>> START Records for this task

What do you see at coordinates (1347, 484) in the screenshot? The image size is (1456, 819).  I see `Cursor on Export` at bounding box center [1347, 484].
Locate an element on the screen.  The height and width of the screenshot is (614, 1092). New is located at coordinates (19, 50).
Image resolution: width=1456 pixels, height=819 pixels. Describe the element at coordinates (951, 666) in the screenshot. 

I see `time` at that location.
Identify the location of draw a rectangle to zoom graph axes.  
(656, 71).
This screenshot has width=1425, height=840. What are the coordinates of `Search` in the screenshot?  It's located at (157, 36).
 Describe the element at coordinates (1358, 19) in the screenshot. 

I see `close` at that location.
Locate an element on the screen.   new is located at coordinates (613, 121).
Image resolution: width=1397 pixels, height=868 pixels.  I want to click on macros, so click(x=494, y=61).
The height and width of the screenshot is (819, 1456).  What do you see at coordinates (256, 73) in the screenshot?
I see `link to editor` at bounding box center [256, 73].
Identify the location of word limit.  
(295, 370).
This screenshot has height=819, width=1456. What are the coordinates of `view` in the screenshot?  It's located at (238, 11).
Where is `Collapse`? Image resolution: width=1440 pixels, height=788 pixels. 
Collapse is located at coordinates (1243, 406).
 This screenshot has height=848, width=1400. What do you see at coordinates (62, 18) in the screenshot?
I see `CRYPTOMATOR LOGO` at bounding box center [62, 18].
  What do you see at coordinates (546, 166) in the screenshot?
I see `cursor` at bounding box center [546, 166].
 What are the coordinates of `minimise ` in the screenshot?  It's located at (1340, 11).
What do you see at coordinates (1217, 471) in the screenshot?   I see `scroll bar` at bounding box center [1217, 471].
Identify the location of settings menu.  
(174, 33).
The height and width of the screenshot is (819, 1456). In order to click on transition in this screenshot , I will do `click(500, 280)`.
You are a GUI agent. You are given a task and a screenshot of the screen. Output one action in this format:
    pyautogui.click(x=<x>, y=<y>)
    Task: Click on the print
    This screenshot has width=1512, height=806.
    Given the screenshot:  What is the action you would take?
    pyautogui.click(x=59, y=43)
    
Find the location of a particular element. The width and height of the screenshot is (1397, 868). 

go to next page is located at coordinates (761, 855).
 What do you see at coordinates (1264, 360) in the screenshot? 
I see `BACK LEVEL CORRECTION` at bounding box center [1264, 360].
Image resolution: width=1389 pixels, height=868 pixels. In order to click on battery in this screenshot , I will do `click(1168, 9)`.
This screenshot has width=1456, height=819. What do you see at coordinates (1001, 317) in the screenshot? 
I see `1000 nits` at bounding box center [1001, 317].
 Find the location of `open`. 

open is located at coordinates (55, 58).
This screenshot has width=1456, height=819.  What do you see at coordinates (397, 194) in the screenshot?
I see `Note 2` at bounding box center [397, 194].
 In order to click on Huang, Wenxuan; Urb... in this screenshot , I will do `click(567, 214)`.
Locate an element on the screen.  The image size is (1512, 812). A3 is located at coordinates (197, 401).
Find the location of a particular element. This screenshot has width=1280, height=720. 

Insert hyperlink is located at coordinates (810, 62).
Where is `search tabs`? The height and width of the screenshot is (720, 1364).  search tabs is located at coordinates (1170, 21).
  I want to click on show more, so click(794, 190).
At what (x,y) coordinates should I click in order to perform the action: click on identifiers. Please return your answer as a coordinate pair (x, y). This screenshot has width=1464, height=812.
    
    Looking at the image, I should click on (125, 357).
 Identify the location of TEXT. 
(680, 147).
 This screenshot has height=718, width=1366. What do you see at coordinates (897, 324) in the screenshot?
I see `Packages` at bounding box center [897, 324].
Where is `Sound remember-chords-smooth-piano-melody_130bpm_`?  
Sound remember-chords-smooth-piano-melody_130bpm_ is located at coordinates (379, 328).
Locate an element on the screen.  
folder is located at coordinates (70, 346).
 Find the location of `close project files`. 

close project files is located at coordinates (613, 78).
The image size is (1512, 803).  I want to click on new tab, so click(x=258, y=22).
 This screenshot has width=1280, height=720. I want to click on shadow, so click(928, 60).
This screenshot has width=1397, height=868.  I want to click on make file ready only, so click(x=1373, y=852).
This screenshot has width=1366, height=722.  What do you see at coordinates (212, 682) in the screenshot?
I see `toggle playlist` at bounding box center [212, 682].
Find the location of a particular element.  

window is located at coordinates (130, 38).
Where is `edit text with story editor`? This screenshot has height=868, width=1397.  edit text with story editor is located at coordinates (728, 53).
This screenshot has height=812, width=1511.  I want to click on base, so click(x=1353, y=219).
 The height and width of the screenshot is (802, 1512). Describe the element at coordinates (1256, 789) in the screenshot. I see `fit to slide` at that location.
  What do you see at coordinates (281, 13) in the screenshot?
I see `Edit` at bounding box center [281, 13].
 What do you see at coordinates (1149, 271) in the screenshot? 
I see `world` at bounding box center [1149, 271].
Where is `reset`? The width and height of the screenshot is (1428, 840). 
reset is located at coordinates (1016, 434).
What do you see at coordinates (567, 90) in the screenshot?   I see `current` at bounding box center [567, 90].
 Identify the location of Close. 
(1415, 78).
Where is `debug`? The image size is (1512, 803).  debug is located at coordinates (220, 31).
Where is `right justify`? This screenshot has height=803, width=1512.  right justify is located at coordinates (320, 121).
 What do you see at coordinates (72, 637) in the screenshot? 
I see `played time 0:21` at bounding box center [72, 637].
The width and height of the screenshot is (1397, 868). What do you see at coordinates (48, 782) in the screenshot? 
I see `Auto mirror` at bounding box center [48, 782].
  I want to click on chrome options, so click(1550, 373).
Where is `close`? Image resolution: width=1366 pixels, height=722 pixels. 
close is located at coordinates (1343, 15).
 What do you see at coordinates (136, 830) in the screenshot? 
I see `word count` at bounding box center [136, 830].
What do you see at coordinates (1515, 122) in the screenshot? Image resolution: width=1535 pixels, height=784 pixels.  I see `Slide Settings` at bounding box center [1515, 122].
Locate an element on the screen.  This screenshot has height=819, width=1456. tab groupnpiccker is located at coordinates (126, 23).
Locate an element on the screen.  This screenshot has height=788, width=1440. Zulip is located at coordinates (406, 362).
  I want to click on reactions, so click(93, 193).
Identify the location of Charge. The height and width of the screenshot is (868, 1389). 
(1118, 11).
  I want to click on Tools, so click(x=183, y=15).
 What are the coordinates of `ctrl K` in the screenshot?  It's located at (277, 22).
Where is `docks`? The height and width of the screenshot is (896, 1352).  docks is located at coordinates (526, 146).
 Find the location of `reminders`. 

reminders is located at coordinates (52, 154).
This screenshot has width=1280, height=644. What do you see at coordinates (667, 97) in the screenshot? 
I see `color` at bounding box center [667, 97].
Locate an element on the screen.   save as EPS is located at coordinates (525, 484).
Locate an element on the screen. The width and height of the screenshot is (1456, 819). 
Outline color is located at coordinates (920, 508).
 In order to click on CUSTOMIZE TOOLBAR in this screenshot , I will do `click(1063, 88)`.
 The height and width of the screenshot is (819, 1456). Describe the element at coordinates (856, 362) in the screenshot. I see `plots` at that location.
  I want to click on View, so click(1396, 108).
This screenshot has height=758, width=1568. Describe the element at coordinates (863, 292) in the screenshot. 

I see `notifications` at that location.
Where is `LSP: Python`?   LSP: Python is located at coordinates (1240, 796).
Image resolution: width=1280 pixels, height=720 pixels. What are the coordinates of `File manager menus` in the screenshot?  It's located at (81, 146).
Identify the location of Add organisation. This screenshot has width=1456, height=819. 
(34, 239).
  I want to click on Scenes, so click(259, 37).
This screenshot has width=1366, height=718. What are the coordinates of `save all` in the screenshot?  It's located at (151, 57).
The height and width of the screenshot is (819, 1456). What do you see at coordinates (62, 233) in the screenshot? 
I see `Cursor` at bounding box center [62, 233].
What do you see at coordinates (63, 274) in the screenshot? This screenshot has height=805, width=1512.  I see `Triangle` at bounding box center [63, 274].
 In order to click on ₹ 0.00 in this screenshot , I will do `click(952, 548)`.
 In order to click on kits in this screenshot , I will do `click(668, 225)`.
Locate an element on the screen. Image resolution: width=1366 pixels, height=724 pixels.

>> END Records for this task

» **Written task**
Can you write out the lines again, starting with the line with "Image resolution: width=1397" and going on through the line with "center [1264, 360].", changing "Identify" to "Find" and leaving everything else as it is?

» **Solved problem**
Image resolution: width=1397 pixels, height=868 pixels.  I want to click on macros, so click(x=494, y=61).
The height and width of the screenshot is (819, 1456).  What do you see at coordinates (256, 73) in the screenshot?
I see `link to editor` at bounding box center [256, 73].
Find the location of word limit.  
(295, 370).
This screenshot has height=819, width=1456. What are the coordinates of `view` in the screenshot?  It's located at (238, 11).
Where is `Collapse`? Image resolution: width=1440 pixels, height=788 pixels. 
Collapse is located at coordinates (1243, 406).
 This screenshot has height=848, width=1400. What do you see at coordinates (62, 18) in the screenshot?
I see `CRYPTOMATOR LOGO` at bounding box center [62, 18].
  What do you see at coordinates (546, 166) in the screenshot?
I see `cursor` at bounding box center [546, 166].
 What are the coordinates of `minimise ` in the screenshot?  It's located at (1340, 11).
What do you see at coordinates (1217, 471) in the screenshot?   I see `scroll bar` at bounding box center [1217, 471].
Find the location of settings menu.  
(174, 33).
The height and width of the screenshot is (819, 1456). In order to click on transition in this screenshot , I will do `click(500, 280)`.
You are a GUI agent. You are given a task and a screenshot of the screen. Output one action in this format:
    pyautogui.click(x=<x>, y=<y>)
    Task: Click on the print
    This screenshot has width=1512, height=806.
    Given the screenshot:  What is the action you would take?
    pyautogui.click(x=59, y=43)
    
Find the location of a particular element. The width and height of the screenshot is (1397, 868). 

go to next page is located at coordinates (761, 855).
 What do you see at coordinates (1264, 360) in the screenshot? 
I see `BACK LEVEL CORRECTION` at bounding box center [1264, 360].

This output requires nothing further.